Senate panel poised to probe Donovan affair

The US Justice Department may have withheld vital, potentially damaging information from Senate investigators prior to Secretary of Labor Raymond J. Donovan's confirmation hearings early this year, say key congressional sources.

They say that Senate Labor and Human Resources Committee investigators want to find out if either the Federal Bureau of Investigation (FBI) or top Justice Department officials sought to withhold this information because it might have blocked Donovan's conformation.

These allegations come at a time when several informed government sources say the appointment of a special prosecutor to probe the Donovan affair is imminent.

One of the major points at issue is a luncheon Mr. Donovan is said to have attended in 1977, when he was executive vice-president of the Schiavone Construction Company of Secaucus, N.J. At that luncheon, another top Schiavone official is said to have handed a union president an envelope containing $2,000.

It is a violation of Section 302A of the Taft-Hartley Act for an employer ''to pay or deliver . . . any money or any other thing of value to any representative of any of his employees. . . .''

FBI sources say that no one in the FBI ever received the allegations involving the 1977 lunch before Dec. 3, 1981.

Thus, while informed sources say the luncheon question may be the most damaging if true, the fact that it wasn't known before Dec. 3 would tend to discredit allegations by a key government witness who claims he informed federal authorities about the matter much earlier.

This witness, Mario Montuoro, former secretary-treasurer of Blasters, Drillrunners, and Miners Union Local 29 in New York, says the money was given to local president Louis Sanzo at a luncheon Donovan attended at Prudenti's restaurant in Long Island City. Montuoro has been convicted both on federal narcotics and weapons charges. Federal officials assert, however, they have little reason to doubt Montuoro's basic credibility as an informant.

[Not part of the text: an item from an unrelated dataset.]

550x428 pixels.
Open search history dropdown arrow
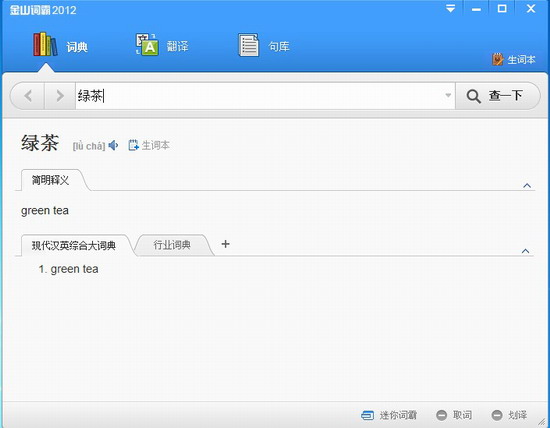click(x=448, y=95)
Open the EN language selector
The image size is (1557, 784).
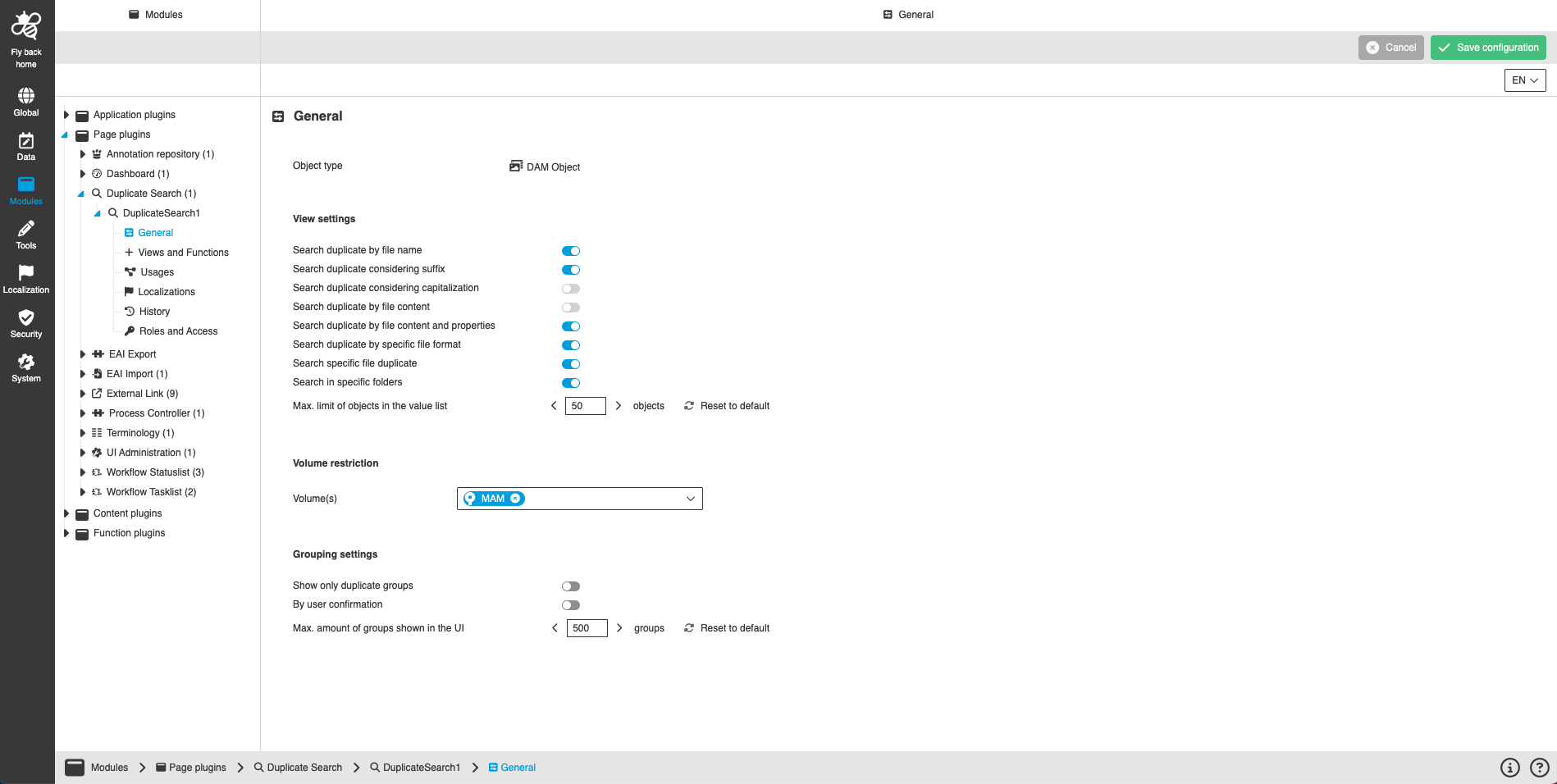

Donovan testified at his confirmation hearings in January that his company had ''never been extorted'' or had ''never made a payoff.'' This was in response to questions about allegations that Schiavone had made a series of payoffs to union officials for ''labor peace.''

Donovan has refused comment on the new allegation that he was present at the luncheon meeting or on other questions under investigation by the FBI. President Reagan said at a news conference last week that he had assurances from his labor secretary that there were ''no grounds to the charges.''

Edward S. Darrell, press secretary to the Republican majority on the Senate Labor Committee, says Montuoro's claims were never raised with the committee. ''We just didn't have the data,'' he says.

One informed government source says,''We're asking for a full explanation. . . .It sure does not look good.'' Another says that it looks like a ''cover-up.''

The Senate Labor Committee has launched an investigation into why it had not received a full account of all the allegations against Donovan. It has asked the FBI to make available all additional information the committee had not received before the hearings.

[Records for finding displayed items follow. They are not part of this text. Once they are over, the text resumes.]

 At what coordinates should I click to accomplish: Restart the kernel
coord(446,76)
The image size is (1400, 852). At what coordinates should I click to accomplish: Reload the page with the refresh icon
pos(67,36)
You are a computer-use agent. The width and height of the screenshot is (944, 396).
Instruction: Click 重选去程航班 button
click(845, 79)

''At no time,'' says an informed government source ''did the FBI or the Justice Department ever say (to the committee) that Donovan had been present when the (alleged $2,000) payoff was made. Apparently, this information was available to people who should have made it available to the committee.''

This source adds that the Senate Labor Committee chairman, Sen. Orrin Hatch (R) of Utah, may hold hearings on why this information - if it indeed was available to the FBI and Justice Department - was not forwarded to the committee.

The allegations by Montuoro about the luncheon are not the only allegations to surface in the past three months to prompt the Justice Department to reopen the Donovan case.

Two former bookkeepers for Local 29 said that union officials received a number of checks from Schiavone during the course of a subway construction project. Schiavone, a tunnel and bridge construction company, has been cutting a tunnel for a new crosstown subway line on Manhattan's Upper East Side for the last several years.

Because of the seriousness of allegations under investigation by the Justice Department during the last three months, observers expect US Attorney General William French Smith to recommend the appointment of a special prosecutor to probe these allegations. Senator Hatch said over the weekend that he was informed that a prosecutor would be recommended ''around Christmas.''

If Attorney General Smith appoints a special prosecutor to examine the new charges the prosecutor would, of necessity, have to delve into whether the committee did not get the ''whole story'' in the first place, close observers say.